━━━ DATA ━━━
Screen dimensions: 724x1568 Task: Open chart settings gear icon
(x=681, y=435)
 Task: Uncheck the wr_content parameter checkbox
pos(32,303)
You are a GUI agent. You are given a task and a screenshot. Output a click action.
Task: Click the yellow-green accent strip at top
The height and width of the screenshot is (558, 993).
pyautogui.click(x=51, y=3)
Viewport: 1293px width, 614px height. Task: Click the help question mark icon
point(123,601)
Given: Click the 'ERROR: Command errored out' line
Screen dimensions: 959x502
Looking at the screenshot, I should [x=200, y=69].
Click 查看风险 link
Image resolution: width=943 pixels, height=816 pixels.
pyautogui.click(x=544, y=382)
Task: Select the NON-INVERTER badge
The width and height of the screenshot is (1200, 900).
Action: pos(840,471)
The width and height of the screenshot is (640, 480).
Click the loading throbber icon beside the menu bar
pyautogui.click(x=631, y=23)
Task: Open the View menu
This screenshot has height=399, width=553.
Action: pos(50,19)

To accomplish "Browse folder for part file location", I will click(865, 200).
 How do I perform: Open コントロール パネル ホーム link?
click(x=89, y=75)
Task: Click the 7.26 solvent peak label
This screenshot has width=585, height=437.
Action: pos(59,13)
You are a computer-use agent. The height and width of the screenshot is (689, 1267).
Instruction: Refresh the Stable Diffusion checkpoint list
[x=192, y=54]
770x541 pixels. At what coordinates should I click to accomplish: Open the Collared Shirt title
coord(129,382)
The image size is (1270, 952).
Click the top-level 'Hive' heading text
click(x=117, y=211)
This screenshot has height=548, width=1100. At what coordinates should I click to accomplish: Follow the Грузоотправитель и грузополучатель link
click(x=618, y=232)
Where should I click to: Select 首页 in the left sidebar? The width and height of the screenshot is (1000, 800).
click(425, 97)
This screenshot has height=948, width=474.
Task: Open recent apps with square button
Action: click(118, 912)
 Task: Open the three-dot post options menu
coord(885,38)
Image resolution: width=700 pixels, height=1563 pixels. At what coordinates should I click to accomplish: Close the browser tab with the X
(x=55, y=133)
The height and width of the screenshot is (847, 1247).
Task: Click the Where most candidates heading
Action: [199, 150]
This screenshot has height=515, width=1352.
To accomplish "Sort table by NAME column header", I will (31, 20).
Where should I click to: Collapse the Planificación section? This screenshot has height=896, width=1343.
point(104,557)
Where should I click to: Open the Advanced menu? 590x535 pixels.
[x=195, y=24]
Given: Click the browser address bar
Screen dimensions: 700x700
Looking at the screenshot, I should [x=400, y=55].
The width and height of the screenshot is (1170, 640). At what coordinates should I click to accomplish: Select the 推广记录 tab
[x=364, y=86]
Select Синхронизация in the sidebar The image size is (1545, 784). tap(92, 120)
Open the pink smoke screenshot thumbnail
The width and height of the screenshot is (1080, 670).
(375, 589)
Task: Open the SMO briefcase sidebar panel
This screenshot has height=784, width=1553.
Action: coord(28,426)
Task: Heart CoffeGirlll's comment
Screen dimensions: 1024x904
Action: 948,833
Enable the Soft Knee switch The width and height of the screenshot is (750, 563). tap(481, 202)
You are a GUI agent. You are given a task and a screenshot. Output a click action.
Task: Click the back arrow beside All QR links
━━━
■ **REQUIRED WORK**: Reproduce, please, the lines of the material from its first line down to the line containing "Given: Click the 'ERROR: Command", keeping both ends and nothing beyond them.

■ **PROBLEM SOLUTION**:
Screen dimensions: 724x1568 Task: Open chart settings gear icon
(x=681, y=435)
 Task: Uncheck the wr_content parameter checkbox
pos(32,303)
You are a GUI agent. You are given a task and a screenshot. Output a click action.
Task: Click the yellow-green accent strip at top
The height and width of the screenshot is (558, 993).
pyautogui.click(x=51, y=3)
Viewport: 1293px width, 614px height. Task: Click the help question mark icon
point(123,601)
Given: Click the 'ERROR: Command errored out' line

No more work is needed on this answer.